- Job 1 -
Please transcribe the spam amplification passage from "Sure we can, for" up to and including "it's the amplification.".
- Job 2 -
Continue the spam amplification passage from its last sentence onward.

- Page -
:::

Sure we can, for starters we can alert all interested parties that
this is underlying the spam problem and more importantly agree that
this is the real problem.

It's not the message, it's the amplification.

And the amplification is being obtained criminally and massively.

And it's only through this illegally obtained amplification is spam
the problem we see.

You've all got to stop thinking like end-users who can only see the
message on your screen and start thinking like network engineers and
ask questions like how the heck did some two-bit punk just send 100M
get rich quick spams from hundreds of different IP addresses?

And, further, would this really be much of a problem if they couldn't
do exactly that? Could Joe Chickenboner and his 386 on a 56k dialup
really send out 100M msgs from that one machine before being shut down
or at least blocked by 95% of the net? I don't think so.

:::

- Provided material -
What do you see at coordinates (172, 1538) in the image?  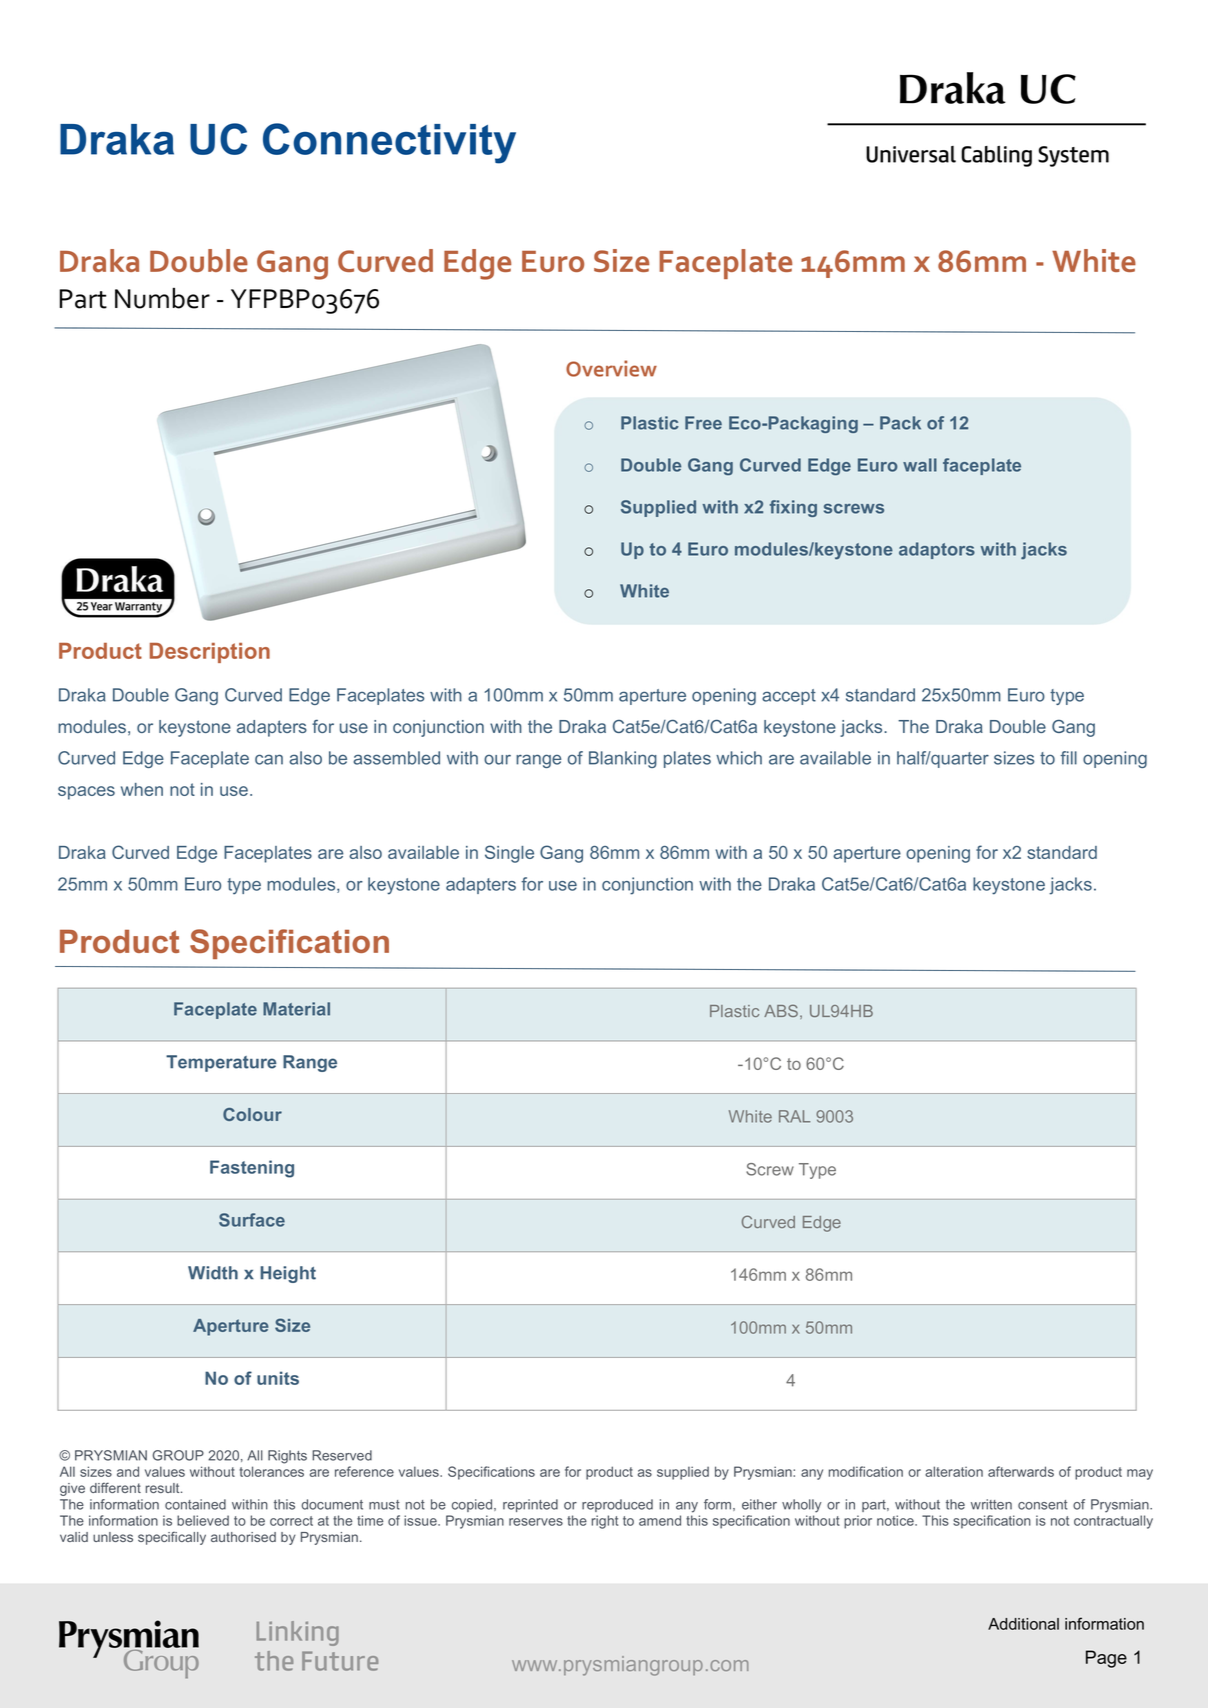 I see `specifically` at bounding box center [172, 1538].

:::

- Task response 1 -
Sure we can, for starters we can alert all interested parties that
this is underlying the spam problem and more importantly agree that
this is the real problem.

It's not the message, it's the amplification.

- Task response 2 -
[..]

In your opinion, isn't spam considering a specific case of a network abuse problem? Why is the spam problem any different from lets say a BBS user dialing in every moment and giving all other BBS users a busy signal. OR lets say in a shared-Unix system, a user grabbing too much disk space leaving not much for anyone else.

In both cases, there were mechanisms in place to catch the wrongdoers and enforce the rules. The problem with the Internet is as many people have mentioned, is that it is an open system, written by people no expecting abuse - by people who trusted each user on the network to do the right thing. As far as I understand you, what you and Eric Brunner are trying to bring to everyone's attention, is the need for similar controls on the Internet so massive network abuse can be detected early and stopped.